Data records
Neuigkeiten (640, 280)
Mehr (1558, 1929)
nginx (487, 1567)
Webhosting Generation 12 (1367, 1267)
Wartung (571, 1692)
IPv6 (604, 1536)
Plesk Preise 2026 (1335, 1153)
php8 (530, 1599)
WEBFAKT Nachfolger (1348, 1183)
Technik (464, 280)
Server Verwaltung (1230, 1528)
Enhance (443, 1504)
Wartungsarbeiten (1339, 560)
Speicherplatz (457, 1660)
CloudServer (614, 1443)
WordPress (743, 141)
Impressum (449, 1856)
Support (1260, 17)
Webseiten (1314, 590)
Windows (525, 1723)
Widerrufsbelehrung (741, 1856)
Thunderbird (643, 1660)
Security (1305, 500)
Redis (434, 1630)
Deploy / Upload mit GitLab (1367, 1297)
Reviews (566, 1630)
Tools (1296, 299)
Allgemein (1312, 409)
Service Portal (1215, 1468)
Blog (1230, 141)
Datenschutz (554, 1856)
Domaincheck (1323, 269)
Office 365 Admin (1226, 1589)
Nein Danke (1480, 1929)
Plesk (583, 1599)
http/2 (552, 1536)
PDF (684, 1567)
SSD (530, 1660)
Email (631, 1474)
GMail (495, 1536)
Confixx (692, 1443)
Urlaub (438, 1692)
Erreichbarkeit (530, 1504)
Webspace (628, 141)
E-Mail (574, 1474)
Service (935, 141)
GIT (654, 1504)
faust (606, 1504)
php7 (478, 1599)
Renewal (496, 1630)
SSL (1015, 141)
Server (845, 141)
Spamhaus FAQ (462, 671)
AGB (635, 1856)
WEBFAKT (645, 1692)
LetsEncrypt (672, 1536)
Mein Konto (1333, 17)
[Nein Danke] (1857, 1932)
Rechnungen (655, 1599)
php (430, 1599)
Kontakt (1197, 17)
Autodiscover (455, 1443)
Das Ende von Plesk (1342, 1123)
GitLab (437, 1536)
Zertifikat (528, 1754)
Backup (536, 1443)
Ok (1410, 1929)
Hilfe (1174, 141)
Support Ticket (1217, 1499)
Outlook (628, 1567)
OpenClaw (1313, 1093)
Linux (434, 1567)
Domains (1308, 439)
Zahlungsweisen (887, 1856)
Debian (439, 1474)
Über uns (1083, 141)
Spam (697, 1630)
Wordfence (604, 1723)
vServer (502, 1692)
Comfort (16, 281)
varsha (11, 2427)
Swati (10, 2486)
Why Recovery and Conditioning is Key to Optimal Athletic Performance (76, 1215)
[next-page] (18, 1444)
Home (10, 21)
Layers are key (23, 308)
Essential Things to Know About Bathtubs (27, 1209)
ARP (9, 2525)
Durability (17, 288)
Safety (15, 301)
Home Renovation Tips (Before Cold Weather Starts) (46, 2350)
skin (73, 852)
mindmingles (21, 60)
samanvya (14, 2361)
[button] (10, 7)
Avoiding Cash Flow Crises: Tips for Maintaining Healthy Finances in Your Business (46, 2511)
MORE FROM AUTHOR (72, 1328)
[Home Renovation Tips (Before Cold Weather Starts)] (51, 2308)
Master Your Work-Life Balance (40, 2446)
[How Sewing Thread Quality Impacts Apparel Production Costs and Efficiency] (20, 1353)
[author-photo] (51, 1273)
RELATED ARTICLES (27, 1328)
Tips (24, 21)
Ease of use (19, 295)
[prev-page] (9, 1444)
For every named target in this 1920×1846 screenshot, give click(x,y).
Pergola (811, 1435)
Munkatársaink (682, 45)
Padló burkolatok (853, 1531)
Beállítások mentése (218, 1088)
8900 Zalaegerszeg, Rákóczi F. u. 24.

__Activity__.
Each line from the top of the entries above through the line containing "Security (1305, 500)" must be transcribed exactly, and no other line may appear.

__Answer space__.
Neuigkeiten (640, 280)
Mehr (1558, 1929)
nginx (487, 1567)
Webhosting Generation 12 (1367, 1267)
Wartung (571, 1692)
IPv6 (604, 1536)
Plesk Preise 2026 (1335, 1153)
php8 (530, 1599)
WEBFAKT Nachfolger (1348, 1183)
Technik (464, 280)
Server Verwaltung (1230, 1528)
Enhance (443, 1504)
Wartungsarbeiten (1339, 560)
Speicherplatz (457, 1660)
CloudServer (614, 1443)
WordPress (743, 141)
Impressum (449, 1856)
Support (1260, 17)
Webseiten (1314, 590)
Windows (525, 1723)
Widerrufsbelehrung (741, 1856)
Thunderbird (643, 1660)
Security (1305, 500)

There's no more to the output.